И вот Панфилыч на двух подводах привез на станцию шестнадцать ульев.

На станции он схлопотал открытую платформу. Поставил на эту платформу свои ульи и покрыл их брезентом.

И вот вскоре товарный поезд тронулся. И наша платформа покатилась.

Панфилыч торжественно стоял на платформе и беседовал с пчелами…

– Ничего, ребятки, – говорил он им, – докатимся! Маленько потерпите в темноте, а там я вас снова к цветам пущу. И вы уж там, я так думаю, свое возьмете. Главное, не тревожьтесь, что я вас в темноте везу. Это я вас нарочно брезентом закрыл, чтоб вы сдуру не вылетели на ходу поезда. В противном случае обратно на поезд уже не вскочите.

И вот поезд едет день. И другой день он едет.

На третий день Панфилыч стал немного волноваться. Поезд идет медленно. На каждой станции останавливается. Подолгу стоит. И непонятно, когда он доедет к месту назначения.

На станции Поля Панфилыч сошел со своей платформы и обратился к начальнику станции. Он спросил:

– Скажите, уважаемый, долго ли будем стоять на вашей станции?

Начальник станции отвечает:

– Право, не знаю, может быть, и до вечера постоим.

Панфилыч говорит:

– Если до вечера, то я открою брезент и выпущу своих пчелок на ваши поля. А то они в пути истомились. Третий день под брезентом сидят. Проголодались. Не пьют, не кушают и личинок не кормят.

Начальник говорит:

– Поступайте как хотите! Какое мне дело до ваших крылатых пассажиров! У меня и без того дел хватает. А тут я буду о ваших личинках тревожиться. Еще что за глупости!

Панфилыч вернулся к своей платформе и снял брезент.

А погода была великолепная. Небо голубое. Июньское солнышко блестит. Кругом поля. Цветы растут. Каштановая роща зацветает.

Вот Панфилыч снял брезент с платформы. И тотчас целая армия пчел поднялась к небесам.

Пчелы покружились, осмотрелись и направились в поля и леса.

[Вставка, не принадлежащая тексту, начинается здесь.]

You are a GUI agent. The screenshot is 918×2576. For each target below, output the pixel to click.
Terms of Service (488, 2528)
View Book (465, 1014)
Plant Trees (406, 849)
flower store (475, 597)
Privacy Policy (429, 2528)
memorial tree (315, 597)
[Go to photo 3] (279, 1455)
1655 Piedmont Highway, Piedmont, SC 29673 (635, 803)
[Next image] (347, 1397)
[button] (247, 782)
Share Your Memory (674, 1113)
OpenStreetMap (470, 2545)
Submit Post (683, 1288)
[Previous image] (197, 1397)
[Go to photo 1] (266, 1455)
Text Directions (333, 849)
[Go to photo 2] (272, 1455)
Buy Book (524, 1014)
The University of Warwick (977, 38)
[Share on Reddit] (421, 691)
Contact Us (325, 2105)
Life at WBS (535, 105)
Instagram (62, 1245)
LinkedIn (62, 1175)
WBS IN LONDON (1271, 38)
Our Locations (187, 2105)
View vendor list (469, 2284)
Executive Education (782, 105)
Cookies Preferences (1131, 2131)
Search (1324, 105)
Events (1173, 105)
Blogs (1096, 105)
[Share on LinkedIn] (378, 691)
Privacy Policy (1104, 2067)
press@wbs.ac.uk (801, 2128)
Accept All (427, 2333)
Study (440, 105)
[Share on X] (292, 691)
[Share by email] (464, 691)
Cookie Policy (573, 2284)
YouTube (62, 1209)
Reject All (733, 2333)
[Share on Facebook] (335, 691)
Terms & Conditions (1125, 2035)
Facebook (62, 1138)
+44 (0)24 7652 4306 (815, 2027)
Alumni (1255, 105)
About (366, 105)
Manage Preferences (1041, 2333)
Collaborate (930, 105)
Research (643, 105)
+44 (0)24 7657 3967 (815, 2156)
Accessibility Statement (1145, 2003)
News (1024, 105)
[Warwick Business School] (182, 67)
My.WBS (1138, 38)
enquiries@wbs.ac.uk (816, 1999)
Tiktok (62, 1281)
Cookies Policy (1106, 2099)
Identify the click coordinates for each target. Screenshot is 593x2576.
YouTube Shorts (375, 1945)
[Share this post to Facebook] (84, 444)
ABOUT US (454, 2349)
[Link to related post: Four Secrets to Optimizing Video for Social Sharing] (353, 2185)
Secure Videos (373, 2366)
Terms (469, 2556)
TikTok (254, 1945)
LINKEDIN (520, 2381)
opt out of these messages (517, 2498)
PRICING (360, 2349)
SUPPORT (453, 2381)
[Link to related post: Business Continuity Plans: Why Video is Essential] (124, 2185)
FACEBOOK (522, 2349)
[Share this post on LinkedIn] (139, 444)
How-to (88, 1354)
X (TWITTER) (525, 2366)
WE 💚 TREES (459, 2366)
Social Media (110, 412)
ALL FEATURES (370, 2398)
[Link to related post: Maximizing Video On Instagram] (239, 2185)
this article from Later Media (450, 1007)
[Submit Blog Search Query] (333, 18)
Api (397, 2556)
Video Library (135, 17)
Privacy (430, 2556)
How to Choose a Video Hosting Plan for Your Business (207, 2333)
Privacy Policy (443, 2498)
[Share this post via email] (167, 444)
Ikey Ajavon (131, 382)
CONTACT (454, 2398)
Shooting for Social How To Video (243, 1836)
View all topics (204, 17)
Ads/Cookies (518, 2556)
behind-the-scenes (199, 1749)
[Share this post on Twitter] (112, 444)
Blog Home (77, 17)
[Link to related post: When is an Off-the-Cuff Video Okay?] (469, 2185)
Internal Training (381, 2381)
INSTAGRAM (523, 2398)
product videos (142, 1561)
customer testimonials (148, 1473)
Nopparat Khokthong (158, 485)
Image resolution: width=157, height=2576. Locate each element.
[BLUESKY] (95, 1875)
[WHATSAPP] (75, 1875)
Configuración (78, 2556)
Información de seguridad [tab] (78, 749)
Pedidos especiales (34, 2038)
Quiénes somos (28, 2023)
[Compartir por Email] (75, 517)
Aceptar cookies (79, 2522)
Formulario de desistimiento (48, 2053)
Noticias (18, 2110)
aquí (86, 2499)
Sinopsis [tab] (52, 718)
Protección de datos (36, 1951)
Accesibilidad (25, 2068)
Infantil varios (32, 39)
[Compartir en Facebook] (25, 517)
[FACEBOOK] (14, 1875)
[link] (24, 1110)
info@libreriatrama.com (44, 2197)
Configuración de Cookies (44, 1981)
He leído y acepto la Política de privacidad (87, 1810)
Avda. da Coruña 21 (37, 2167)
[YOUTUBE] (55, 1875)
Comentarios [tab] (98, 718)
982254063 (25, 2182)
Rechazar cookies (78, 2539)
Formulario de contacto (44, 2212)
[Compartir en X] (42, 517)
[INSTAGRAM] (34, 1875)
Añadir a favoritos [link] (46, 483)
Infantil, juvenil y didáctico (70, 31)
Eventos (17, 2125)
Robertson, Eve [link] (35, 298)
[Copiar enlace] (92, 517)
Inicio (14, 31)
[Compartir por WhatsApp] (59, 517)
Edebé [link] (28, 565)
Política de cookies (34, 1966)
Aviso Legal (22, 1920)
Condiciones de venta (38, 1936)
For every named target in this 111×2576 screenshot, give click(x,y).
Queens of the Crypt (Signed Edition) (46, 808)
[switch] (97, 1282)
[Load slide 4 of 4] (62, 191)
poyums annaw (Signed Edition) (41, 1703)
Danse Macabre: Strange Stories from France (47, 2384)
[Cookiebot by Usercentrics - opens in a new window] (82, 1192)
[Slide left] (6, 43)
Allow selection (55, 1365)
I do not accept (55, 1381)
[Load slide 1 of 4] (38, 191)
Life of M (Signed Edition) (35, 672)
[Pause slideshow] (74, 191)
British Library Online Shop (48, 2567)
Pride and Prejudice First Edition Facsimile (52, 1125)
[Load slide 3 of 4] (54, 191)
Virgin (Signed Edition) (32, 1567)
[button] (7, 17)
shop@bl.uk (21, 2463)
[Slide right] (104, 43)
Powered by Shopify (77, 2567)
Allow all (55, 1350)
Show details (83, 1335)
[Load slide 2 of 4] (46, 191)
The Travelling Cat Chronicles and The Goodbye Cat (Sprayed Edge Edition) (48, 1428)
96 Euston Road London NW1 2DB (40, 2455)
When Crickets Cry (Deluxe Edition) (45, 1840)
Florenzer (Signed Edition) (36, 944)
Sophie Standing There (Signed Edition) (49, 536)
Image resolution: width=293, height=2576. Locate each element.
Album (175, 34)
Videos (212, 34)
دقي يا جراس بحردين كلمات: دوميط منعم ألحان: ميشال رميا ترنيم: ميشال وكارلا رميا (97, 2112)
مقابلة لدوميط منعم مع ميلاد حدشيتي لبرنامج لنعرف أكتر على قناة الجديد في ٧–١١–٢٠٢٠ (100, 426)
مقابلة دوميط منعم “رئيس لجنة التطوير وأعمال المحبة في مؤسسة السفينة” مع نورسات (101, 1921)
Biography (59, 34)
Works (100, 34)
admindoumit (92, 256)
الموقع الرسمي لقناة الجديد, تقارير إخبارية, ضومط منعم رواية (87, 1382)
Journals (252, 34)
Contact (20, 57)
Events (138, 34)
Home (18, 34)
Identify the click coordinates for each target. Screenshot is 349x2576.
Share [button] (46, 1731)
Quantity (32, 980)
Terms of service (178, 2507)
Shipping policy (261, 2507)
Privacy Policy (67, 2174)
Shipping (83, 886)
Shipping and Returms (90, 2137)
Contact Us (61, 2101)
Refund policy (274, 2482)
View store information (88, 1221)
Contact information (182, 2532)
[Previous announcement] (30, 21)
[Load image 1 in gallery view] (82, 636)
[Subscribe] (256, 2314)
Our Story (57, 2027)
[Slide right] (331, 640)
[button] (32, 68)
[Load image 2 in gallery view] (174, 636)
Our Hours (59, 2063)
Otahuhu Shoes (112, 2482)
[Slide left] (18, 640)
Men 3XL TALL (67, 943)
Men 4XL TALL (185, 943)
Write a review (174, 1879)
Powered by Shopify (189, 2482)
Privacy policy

Пассажиры обступили платформу. И Панфилыч, стоя на платформе, произнес им лекцию о пользе пчел.

Но во время лекции на станцию вышел начальник и стал давать сигналы машинисту, чтоб тот тронулся в путь.

Панфилыч прямо ахнул, когда увидел эти сигналы. С тревогой он говорит начальнику станции:

– Уважаемый, не отправляйте поезд! У меня все пчелы в разгоне.

Начальник станции говорит:

– А вы им свистните, чтоб они скорей обратно садились! Более трех минут я не могу поезд задерживать.

Панфилыч говорит:

– Умоляю, задержите поезд до заката солнца! На закате солнца пчелы вернутся на свои места. В крайнем случае отцепите мою платформу! Я без пчел не могу ехать. Тут у меня одна тысяча осталась, а пятнадцать тысяч в полях. Войдите в положение! Не отнеситесь равнодушно к такой беде!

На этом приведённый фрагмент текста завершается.